§ Supplied text:
....

However, at least one billion becquerels of radiation continue to leak from Japan's Fukushima nuclear plant each day even though it is now more than six months after the March earthquake and tsunami that damaged the facility. One billion per day.
Environmental experts in Japan are suddenly warning of new fallout from the country's nuclear crisis. Radioactive waste is piling up at several sewerage plants, well away from the crippled Fukushima reactor. Months after the tsunami and earthquake that triggered the nuclear meltdown, the government still has no policy on what to do with this waste.
Areas surrounding Japan's crippled Fukushima nuclear plant will remain uninhabitable for decades due to high radiation according to the government. The government estimated it could take more than 20 years before residents could safely return to areas with current radiation readings.
But these estimates are based on the natural decline of radiation over time and do not account for the impact of decontamination steps such as removing affected soil that has been deposited into the environmental biosphere.
According to the Environment Ministry, radioactive cesium in excess of 8,000 becquerels per kilogram was discovered in ashes and dust from industrial waste incinerators in six locations in Iwate, Fukushima and Chiba prefectures earlier this month.
Among 110 industrial waste disposal facilities in 16 prefectures in eastern and northeastern Japan, the cesium reading stood at 10,800 to 144,200 becquerels at four in Fukushima, 23,000 becquerels at one in Iwate and 11,500 becquerels at one in Chiba.
A similar study in late August showed that ashes from non-industrial incinerators were polluted with over 8,000 becquerels of cesium per kg in Tokyo and six additional prefectures.
At the end of August, the ministry decided to get local authorities to solidify incinerated dust and ashes with cement containing 8,000 to 100,000 becquerels of cesium per kg and cover them with watertight sheeting before they are buried in the ground.

....

§ Apply what you read:
1) According to the text on Fukushima radiation, how much cesium was measured at the one industrial waste disposal facility in Chiba?
2) Summarize the text on Fukushima radiation in two sentences.

§ Dataset content:
....

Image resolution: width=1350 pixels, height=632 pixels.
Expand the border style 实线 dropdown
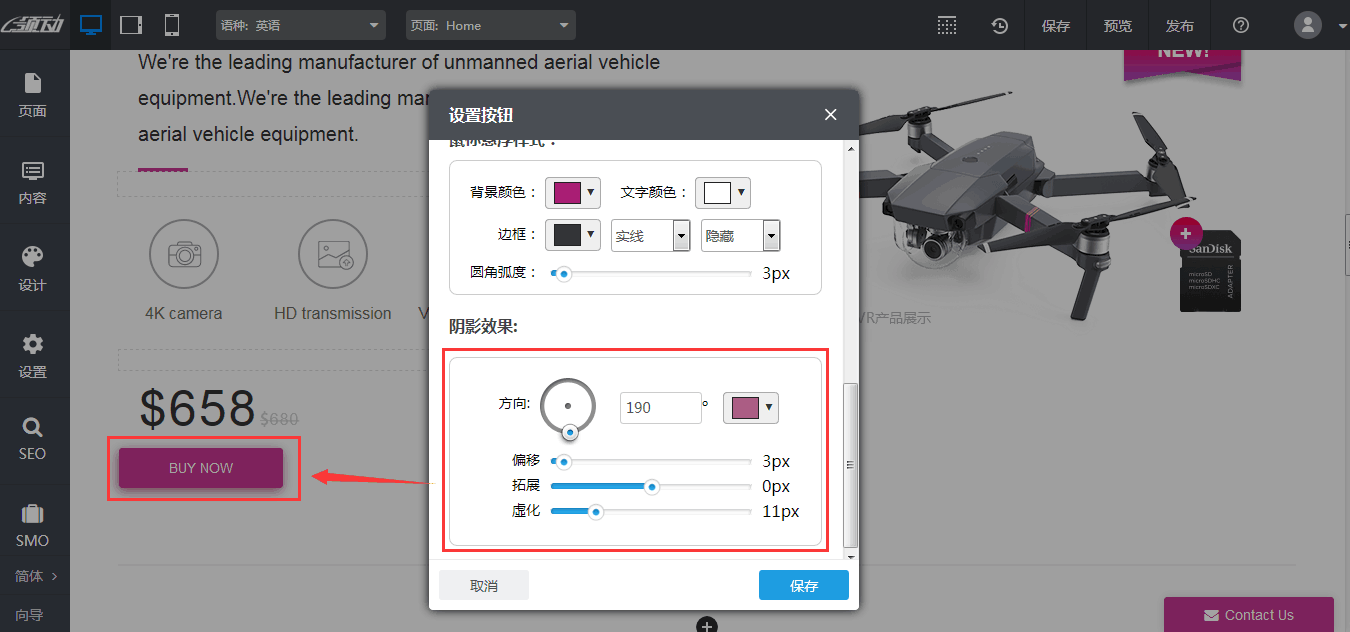[x=650, y=235]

....

§ Per-task answers:
1) 11,500 becquerels.

2) More than six months after the March earthquake and tsunami, at least one billion becquerels of radiation still leak from the Fukushima plant each day, and the government estimates that nearby areas could take more than 20 years to become safe for residents. Cesium above 8,000 becquerels per kilogram has turned up in incinerator ashes and dust in several prefectures, and the Environment Ministry decided that such waste containing 8,000 to 100,000 becquerels per kilogram should be solidified with cement and covered with watertight sheeting before burial.